Which writers influenced you the most when you were younger?
There were several, all of them superb storytellers, but I think the two most influential were Rosemary Sutcliff (The Eagle of the Ninth) and Alexander Kent (the Nelson’s navy Bolitho novels).
Which writers influence you the most now?
For enthusiastic storytelling extravagance: Neil Gaiman. For wonderfully imagined distant futures and pasts: Philip Reeve. And for beautifully lyrical writing and characters I’d love to meet: you, Ruth Frances Long. 😀
What inspired you to write this book?
A yearning for my old freedom of movement around the globe, transposed in my imagination to the skies on great steam-driven airships and the smaller, faster vessels of air pirates and adventurers.
What’s your writing routine? What do you need (or not need) in order to write?
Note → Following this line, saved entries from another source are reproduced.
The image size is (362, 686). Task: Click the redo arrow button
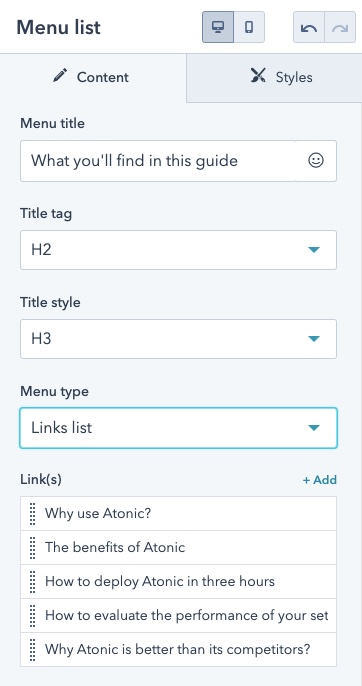tap(340, 27)
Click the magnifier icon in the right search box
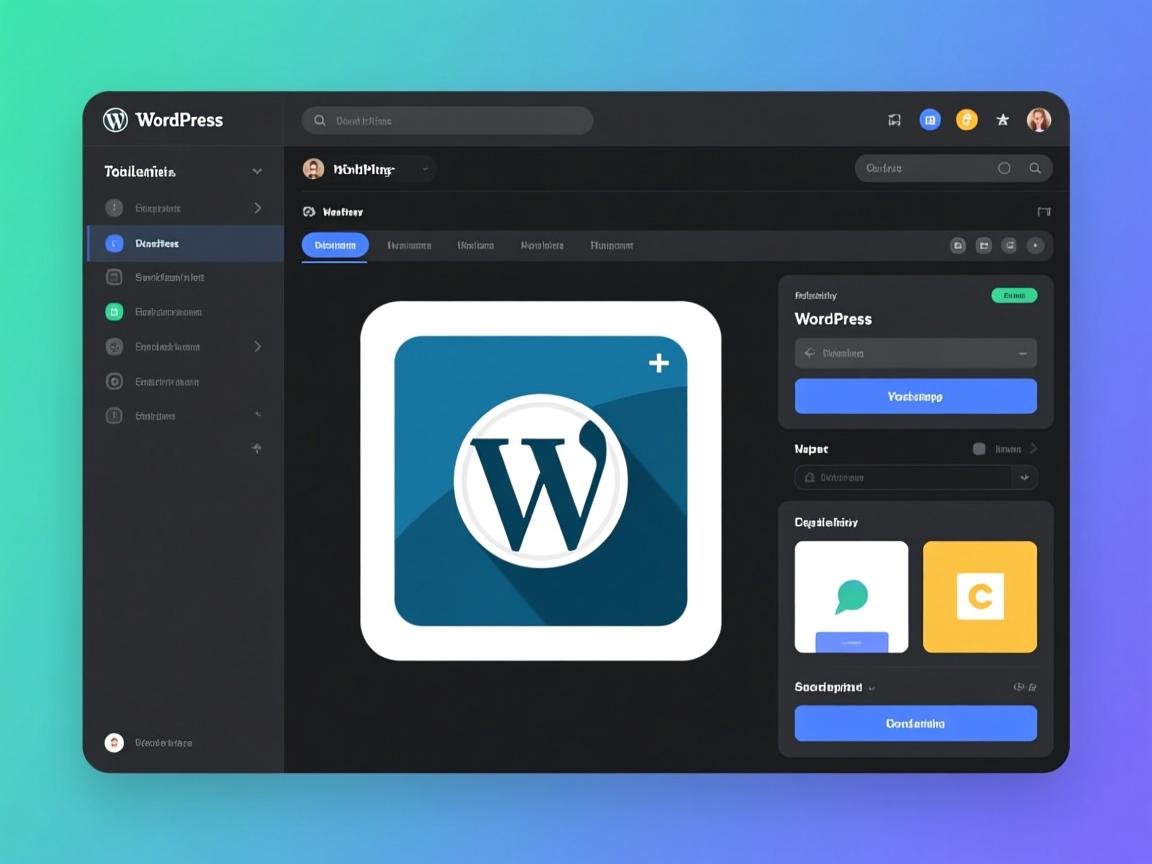 tap(1035, 169)
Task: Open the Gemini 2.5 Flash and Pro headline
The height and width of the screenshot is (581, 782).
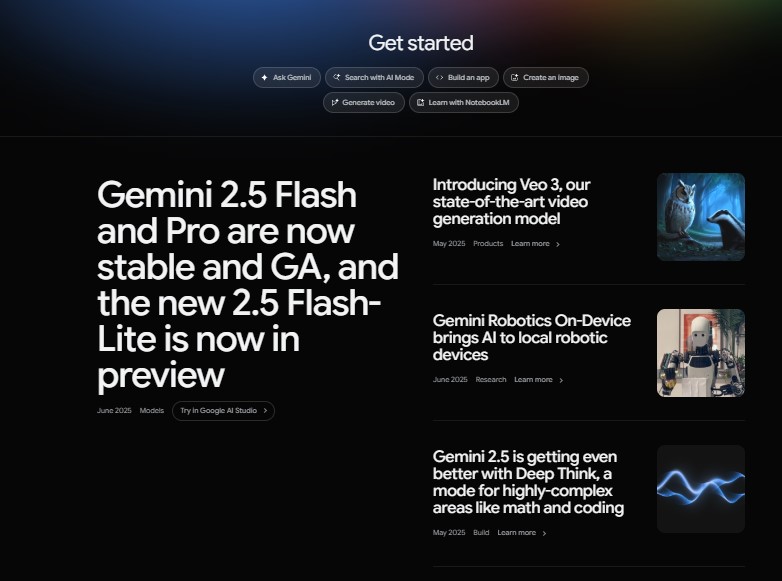Action: (248, 285)
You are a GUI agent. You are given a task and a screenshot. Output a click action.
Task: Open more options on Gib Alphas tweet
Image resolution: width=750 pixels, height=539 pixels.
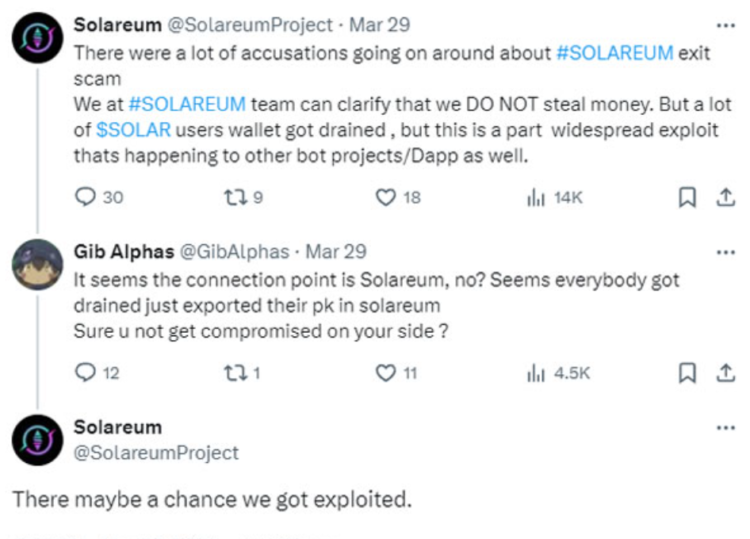[x=725, y=251]
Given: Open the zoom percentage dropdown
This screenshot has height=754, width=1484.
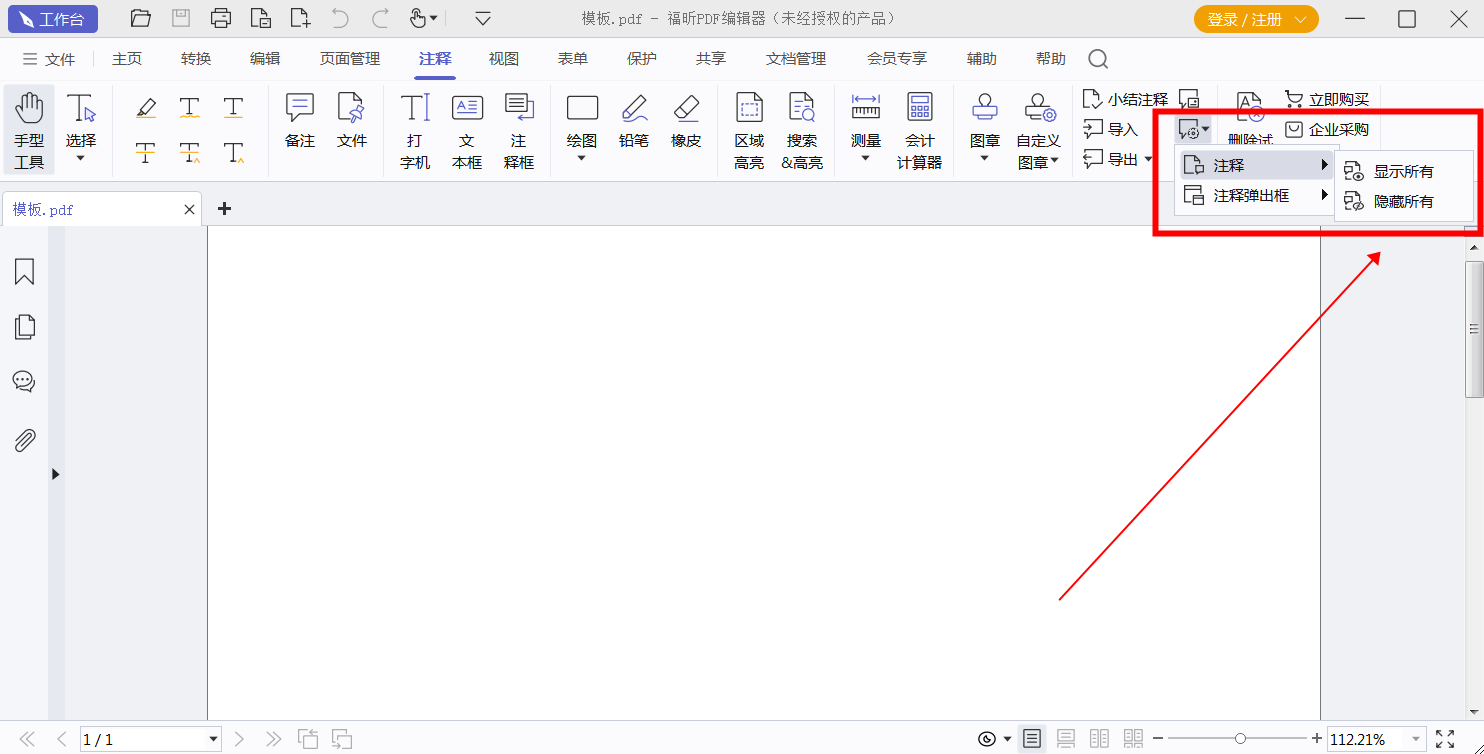Looking at the screenshot, I should [x=1416, y=740].
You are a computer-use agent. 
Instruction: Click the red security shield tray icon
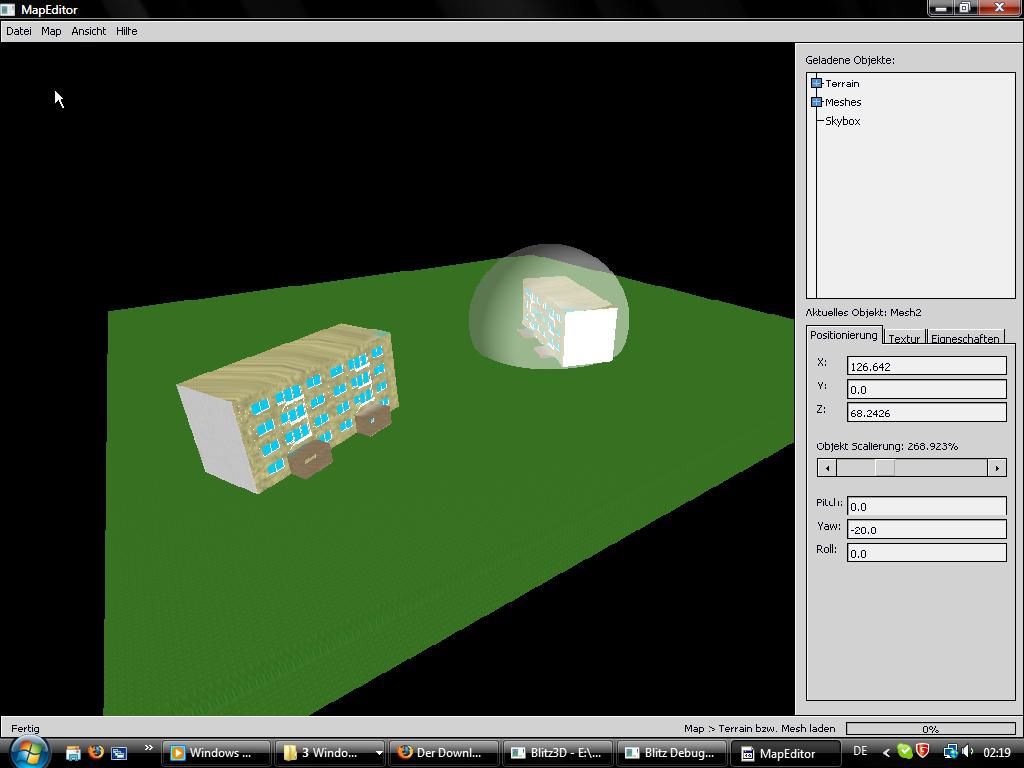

My day starts early. When my world is ideal I do thirty minutes yoga breathing up on our roof garden around dawn. It’s the only part of our gardens our two big dogs can’t reach, so they can’t disturb my relaxed state with their curious wet noses. Zen’s a good way to start any day, but I have to admit I’m a fair weather yogic. Then it’s breakfast at the keyboard while I catch up with emails. Then I write. It’s a nice morning routine, but to be honest the only things I must have before I start writing is a glass of fresh orange juice and my daily jug of strong, black, Italian coffee.
Do you plan out your books in advance or write them as they come to you?
These days I don’t plan everything in detail the way I used to, but I do make a skeleton outline. Just as a rough guide and to know where and when the ending will be. I’ve discovered the joy of learning more about my characters and their worlds as we go.
Why did you change to writing Young Adult?
For the honesty and wisdom. I believe many of us are at our most honest and wise when we’re teenagers. Later on other stuff weighs us down and can make us forget, but it’s still there beneath the world’s nonsense and when it shines out it’s what I enjoy most about myself and others. I like and respect that in my readers.
Great iron airships! Steam engines! Sky pirates! Intelligent robots! Adventure! Brass and glass and leather and lace! An untamed world and the freedom to explore it! What’s not to love?
If you could only have one CD on repeat what would it be?
Melody Gardot’s My One and Only Thrill
Do you have any other projects in the works?
Yes, several, and all of them YA. I have a trilogy of space opera novellas coming out this winter, the first of which is scheduled for release in December. I’m working with Dayna Hart, my lovely Taliesin editor, on Gifted, which is a neo-gothic timeslip fantasy. Then there are two more novels lined up, one epic fantasy and one science fiction story that Lea Griffith and I plan to co-author. Then it’ll be time for the next book in the Sky Ships series. Wow. Looks a lot all listed in the harsh light of day like that, doesn’t it? I’d better start writing. J
Thanks David. So glad to have you visit the blog. And I couldn’t agree more on the airships!!!
David Bridger settled with his family and their two monstrous dogs in England’s West Country after twenty years of ocean-based mischief, during which he worked as a lifeguard, a sailor, an intelligence gatherer and an investigator in the Royal Navy. He writes science fiction and fantasy for teens.